Two of my predecessors changed political parties. Aidan Crawley was elected as the first Labour Member of Parliament for Buckingham in 1945. He lost the seat and was elected elsewhere as a Conservative Member of Parliament. Sir Frank Markham, having been a Labour Member of Parliament and a parliamentary private secretary to Ramsay MacDonald, was elected as Conservative Member of Parliament for Buckingham. He is well known in the locality: not only was a school named after him, but he wrote a seminal work, a history of Milton Keynes, which I commend to hon. Members.

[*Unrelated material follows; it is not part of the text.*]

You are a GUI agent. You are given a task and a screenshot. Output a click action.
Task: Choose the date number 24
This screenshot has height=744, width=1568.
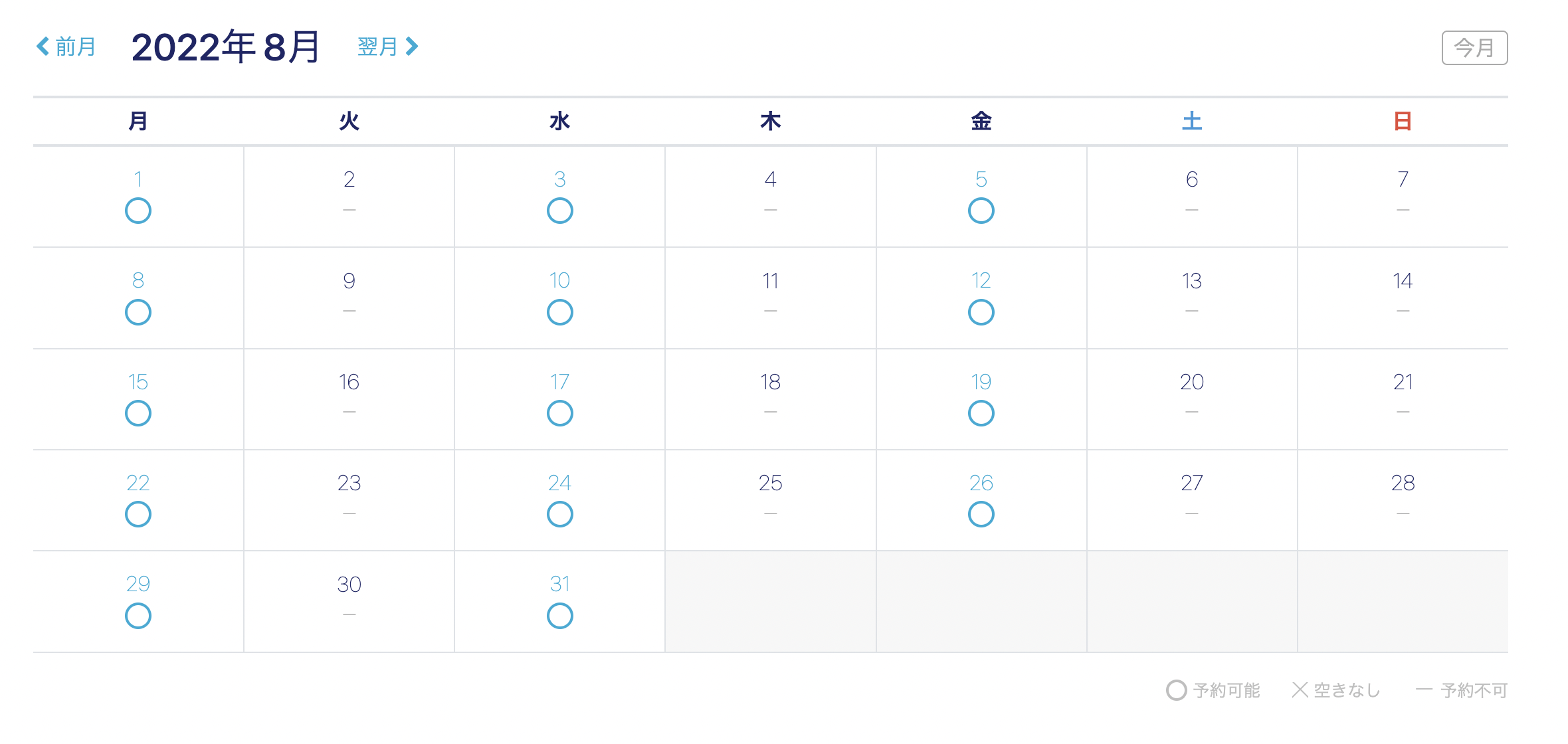tap(559, 483)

Two of my other predecessors gained notoriety owing to allegations of financial and/or electoral irregularity: Robert Maxwell and my immediate predecessor, Barry Legg. I pay tribute to Mr. Legg for his work on the Treasury Select Committee and for introducing a private Member's Bill on the control of drugs in nightclubs just before the last election.

My other predecessor, Bill Benyon, was the Conservative Member of Parliament for Buckingham from 1970-83 and the first Member of Parliament for Milton Keynes, from 1983-92. He is a particularly apt role model to cite in today's debate. He was an excellent constituency Member of Parliament and, when announcing in 1992 that he would not stand again after 22 years of service, he said:


I hope that, in my time as the Member of Parliament for Milton Keynes, South-West, we shall succeed in reforming the archaic procedures of Parliament and that I can therefore be a worthy successor to Bill Benyon.

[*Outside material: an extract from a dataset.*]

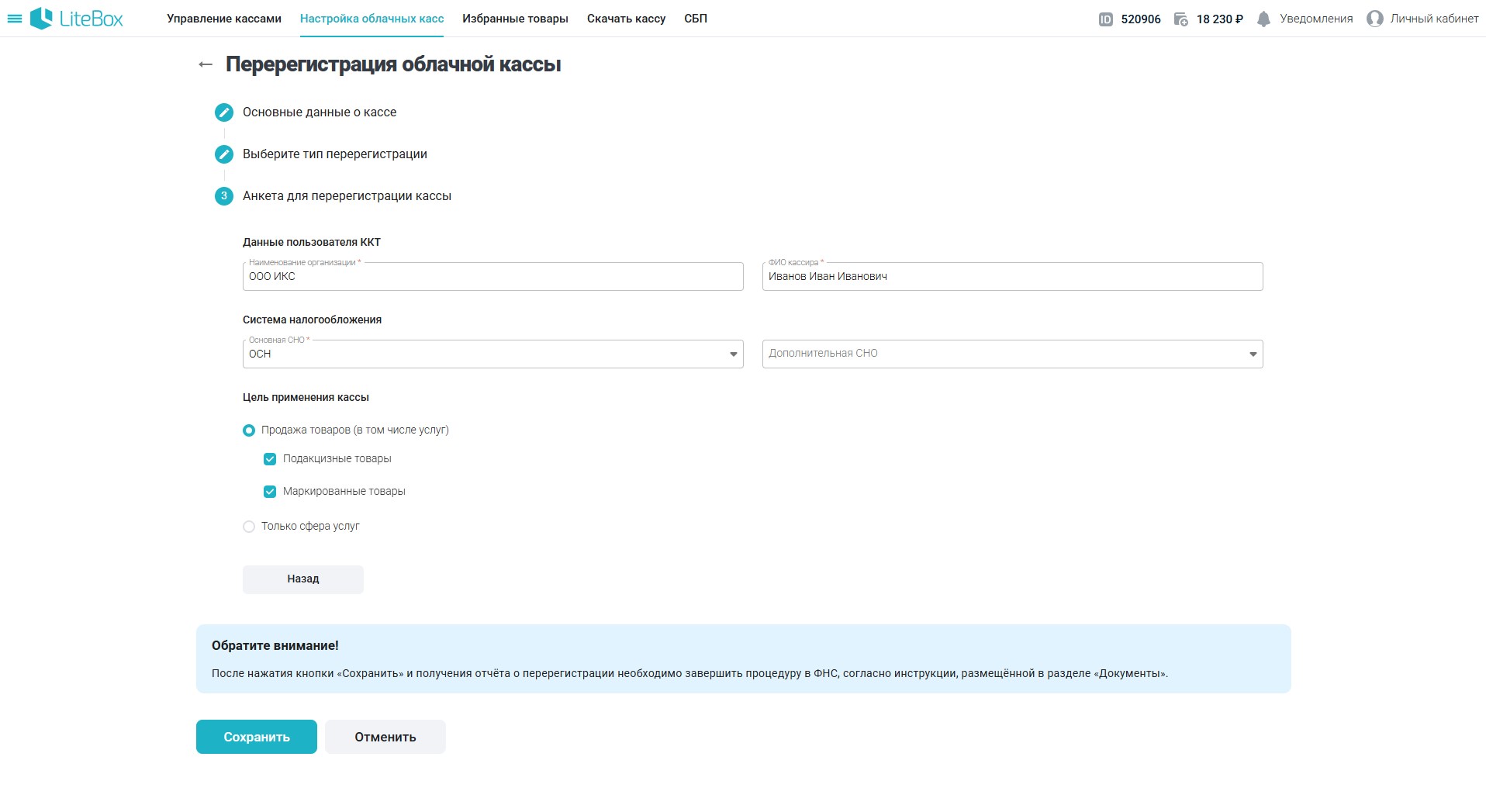
Task: Open the hamburger menu icon
Action: pos(14,19)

My constituency is one half of the city of Milton Keynes. It combines the older centres of Stony Stratford, Wolverton and Bletchley with the much newer communities of Loughton and Woughton. The importance of excellent transport links to Milton Keynes is emphasised by the fact that there are four railway stations in my constituency, not all of which I use all the time.

As a scientist, I am proud of the importance of science, engineering and technology to industrial innovation in Milton Keynes. Wolverton is the home of the railway engineering works where the royal train used to be kept. Bletchley is famous for Bletchley Park where, during the second world war, the Enigma codes were broken using Colossus, the world's first computer, which fills a room about half the size of the Chamber. I am hopeful that under this Government Bletchley Park will succeed in its lottery bid to fund the museum and employment scheme at that important historic site.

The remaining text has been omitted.